Reading passage:
When we attempt to articulate our own identities, our views or perspectives on the good with respect to which we identity ourselves, we seek to articulate the boundaries of our selves with respect to the boundaries of the various goods that comprise moral space. We seek to describe our position relative to the various goods and the various modes of life available to us. Language is, therefore, another “transcendental condition” of moral agency, another condition that must obtain if we are to be capable of engaging in “strong evaluation.”

The dependence of strong evaluation and, thereby, moral agency on language carries with it a dependence on the acquisition of language, which is a social activity. If we are to express ourselves properly in language, we must have an understanding of the meaning of the terms we would use, and that, in turn, requires that we acquire an inventory of terms of strong evaluation — terms that are contrastively, or systematically, inter-related. We are introduced to that lexicon by our originating linguistic community.

We are initiated into moral space and oriented therein by our originating linguistic community. Through its various practices — e.g., the physical proximity within which people stand in relationship to each other, the way people treat one another, the use of intimidation or violence, the tone of voice, and, of course, the words spoken — our moral identities begin to take shape. Just as we learn to recognize the differences between our bodies, the bodies of other persons, and objects in space, so we learn to recognize differences between family, friends, and strangers, and we recognize the different ways in which people interact with each other depending on their relationships, the contexts in which they find themselves, etc. One comes to understand the way in which people differentiate themselves from one another, and that differentiation is articulated in language.

Public Space

On Taylor’s view, language can serve not merely to articulate and establish boundaries, but it serves to establish rapport and connections as well. Simply greeting someone and affirming acknowledgement of his or her presence — or commenting on a shared situation, a current event, or even the weather — can serve to draw people into “public space.” A sense of occupying a common space, of sharing in a common event, or of sharing a common identity for at least a short period of time can serve to realign people’s attention, causing them to question whether the ways in which they differentiate themselves from one another are actually expressive of the modes of life in which they wish to engage and with which they identify. Language and public space call us to reexamine our lexicons to consider alternate ways of describing ourselves, alternate ways of conceiving our identities and our boundaries.

Public Concerns

Taylor draws our attention to language’s ability to shape people’s concerns, views, and perspectives. Taylor offers as an example “...certain concerns which could not conceivably be concerns of a non-linguistic animal.... For example, the contrast between anger and indignation.” (TM, 261) While we may conceive of non-linguistic animals becoming angered, we cannot conceive of non-linguistic animals feeling indignation. The latter requires the recognition of some conception of “justice” and an acknowledgement of standards of justice to which we hold human persons accountable. Concepts like shame, dignity, pride, and integrity are similarly dependent on a complex understanding of standards of behavior, on moral concepts, and on an orientation to the good, all of which rely on language for their expression and for making intelligible the distinctions between various modes of life.

Provided data:
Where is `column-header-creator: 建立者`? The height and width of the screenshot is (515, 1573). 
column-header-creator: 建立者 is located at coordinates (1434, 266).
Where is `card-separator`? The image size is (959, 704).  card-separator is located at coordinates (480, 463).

Directions:
• a. Return the portion of the passage on language and moral identity starting with "The dependence of" and going on through "lexicon by our originating linguistic community.", copied word for word.
• b. According to the passage on language and moral identity, why can we not conceive of non-linguistic animals feeling indignation, even though we can conceive of them becoming angered? Answer in one to three sentences.
• c. Extend the passage on language and moral identity with new text that picks up after its final sentence.

Answers to the problems:
• a.
The dependence of strong evaluation and, thereby, moral agency on language carries with it a dependence on the acquisition of language, which is a social activity. If we are to express ourselves properly in language, we must have an understanding of the meaning of the terms we would use, and that, in turn, requires that we acquire an inventory of terms of strong evaluation — terms that are contrastively, or systematically, inter-related. We are introduced to that lexicon by our originating linguistic community.

• b. Indignation requires recognizing some conception of "justice" and acknowledging standards of justice to which we hold human persons accountable. Anger does not depend on such moral concepts, which rely on language for their expression.

• c.
C. Moral Time

As we navigate our way in moral space, basing Our navigation on the landmarks or goods that are differentiated from each other by our exploration and articulation of their boundaries through language, we recognize that our identity, our location in moral space, can only be understood by its relationship to the history of our arriving at our current location: our understanding of where we are in moral space is dependent on our understanding of that which occupies moral space (goods as discerned in language), but that understanding develops over time, and the history of our interpretations, the history of the development of our identity, is part of what makes us who we are. One aspect of my current (physical) identity is where I am now; another aspect is who I have been over time, where I have been, how I arrived at this location. Insofar as our location in moral space defines us, defines what we believe is meaningful, what our perspective on the good is, the history of how we arrived at this location is crucial in making that perspective intelligible, in placing that meaning in context, in explaining how we have come to be situated in the moral space we currently occupy:

...The issue of our condition can never be exhausted for us by what [or where] we are, because we are always also changing and becoming. It is only slowly that we grow through infancy and childhood to be autonomous agents who have something like our own place relative to the good at all. And even then, that place is constantly challenged by the new events in our lives, as well as constantly under potential revision, as we experience more and mature.... [My] sense of the good has to be woven into my understanding of my life as an unfolding story.... In order to have a sense of who we are, we have to have a notion of how we have become, and of where we are going.... Orientation in moral space turns out again to be similar to orientation in physical space. We know where we are through a mixture of recognition of landmarks before us and a sense of how we have traveled to get here.... (Taylor 1989, 47–48)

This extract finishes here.